周燁、柳玉茹、范小公子:「……」
周燁作為這中間唯一一個身強體壯能背起顧九思的男人,義不容辭承擔了這項責任,背著顧九思上了顧家馬車。柳玉茹見周燁要走,忙道:「周公子是今日要啟程?」
「本是如此打算。」
周燁嘆了口氣:「但經過了這事兒,先休息一日,過兩日再走吧。」
「那不如到顧府用個飯吧。」
柳玉茹笑著道:「上次的事兒,還沒能及時感謝周公子。我與郎君早就想請周公子吃頓飯,但他傷勢遲遲未愈,因而拖延至今。」
周燁遲疑了片刻,終於道:「那周某叨擾了。」
周燁有自己的馬車,便帶著那少年去了自己馬車,跟在顧家的車後。
顧九思上了馬車,便整個人癱了,揉著肚子道:「可撐死我了。」
「吃什麼撐成這樣?」柳玉茹給自己擦著汗,顧九思嘆了口氣:「你沒瞧見我吃了一整個瓜?」
「那不是你想吃嗎?」柳玉茹有些奇怪,顧九思的確吃了許多瓜,但她沒想著是撐下去的。

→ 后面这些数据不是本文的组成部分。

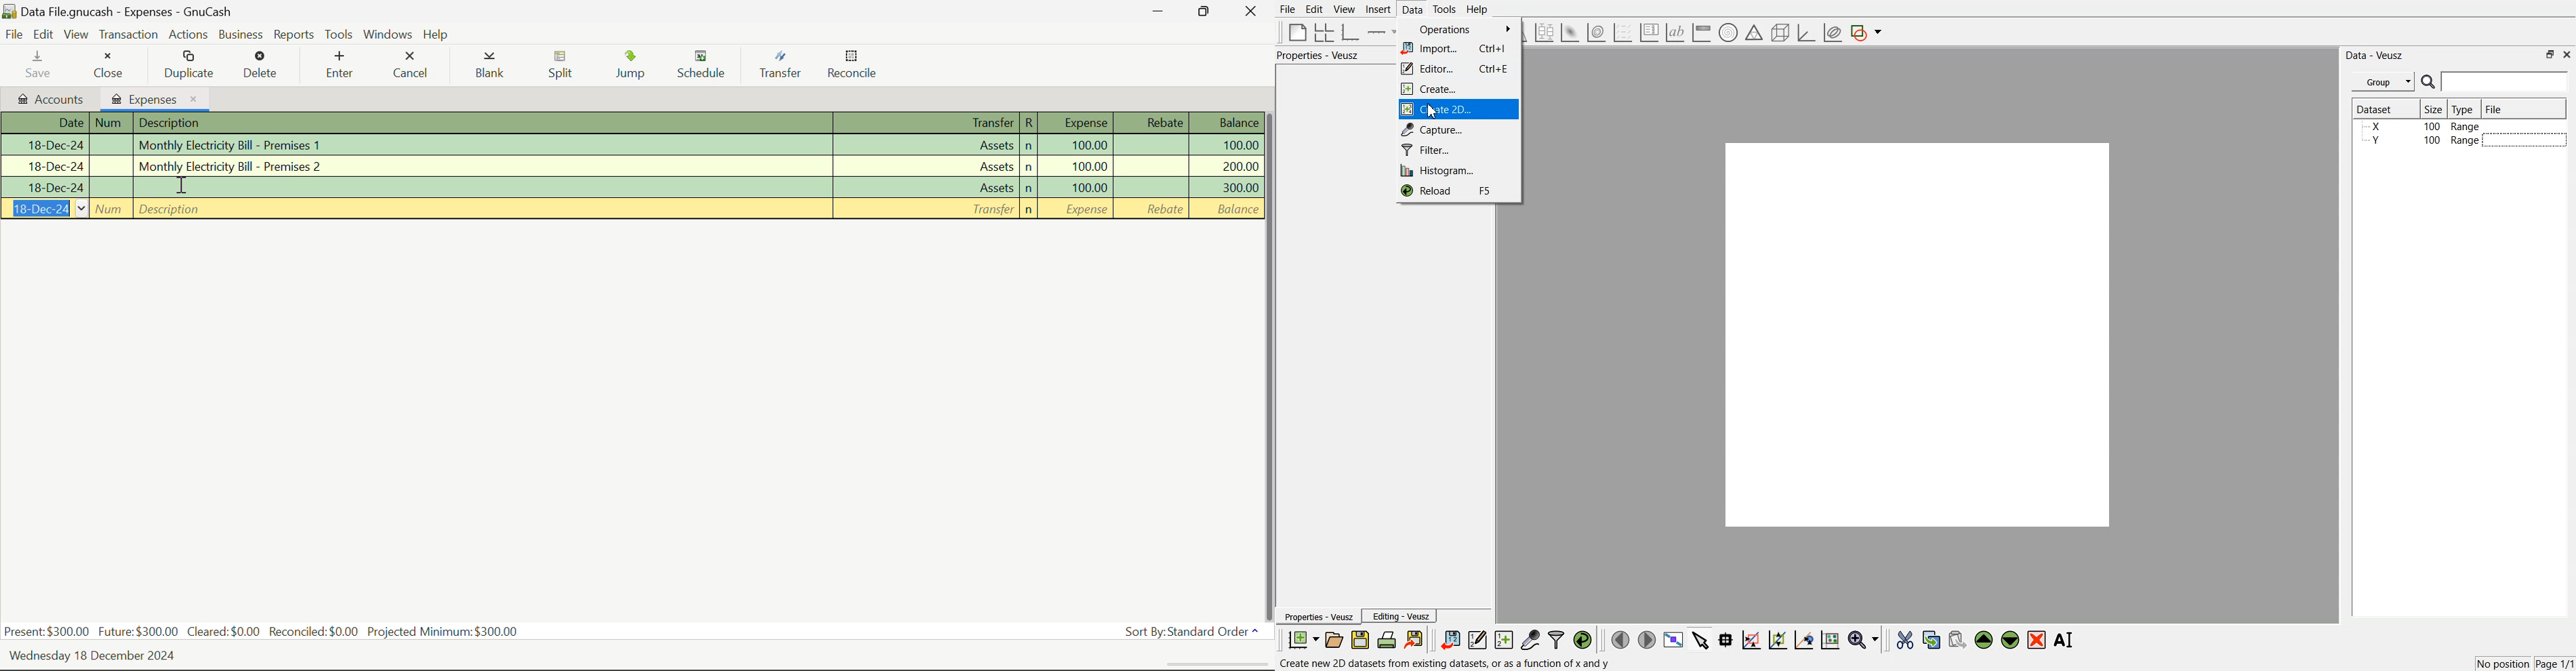 This screenshot has height=672, width=2576. Describe the element at coordinates (339, 35) in the screenshot. I see `Tools` at that location.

顧九思擺擺手,有些痛苦道:「都是因為緊張,不吃點瓜,我怕我裝不下去了。」
「喂,你給我說說,」一說這個,柳玉茹就來了勁兒,「你是不是真的賭錢特別厲害?」
「我要真的賭錢這麼厲害,我爹還不讓我泡在賭場裡當一個賭神?」
顧九思翻了個白眼,柳玉茹奇怪了:「那你怎麼能連著輸六次?」
「那不是我厲害,」顧九思直接道,「是楊龍思厲害。這六次裡面,他先押注三次,我只需要壓他反面就可以了。如果真的讓我聽篩子,我能偶爾贏個兩次,但是要確定贏,這是不太可能的。可楊龍思可以,他以前在賭場,聽篩子辨聲,十局十勝,幾乎沒失手過。」
「那另外兩次呢?」
「一次是我看他的眼神,加上自己聽的賭的。」顧九思解釋著道,「另一次,也就是第六局,其實到那一局,我輸贏已經無所謂了。我輸了,他會想我賭技超群故意給他下套;我贏了,他會覺得我是打算開始翻盤,故意嘲諷威脅他。」
「他這個人能坐到這個位置,就是他每次都會預判風險。這次賭得太大,他心理壓力大,外加上他又多疑,總覺得我在給他設套,自然想一想,乾脆給我們五萬打發走了。」
柳玉茹聽著,便明白了顧九思整個思路。
他從一開始摸骰子,讓她搖色子,叫蜜瓜吃,都是為了干擾楊龍思,讓他捉摸不清楚自己是個什麼人。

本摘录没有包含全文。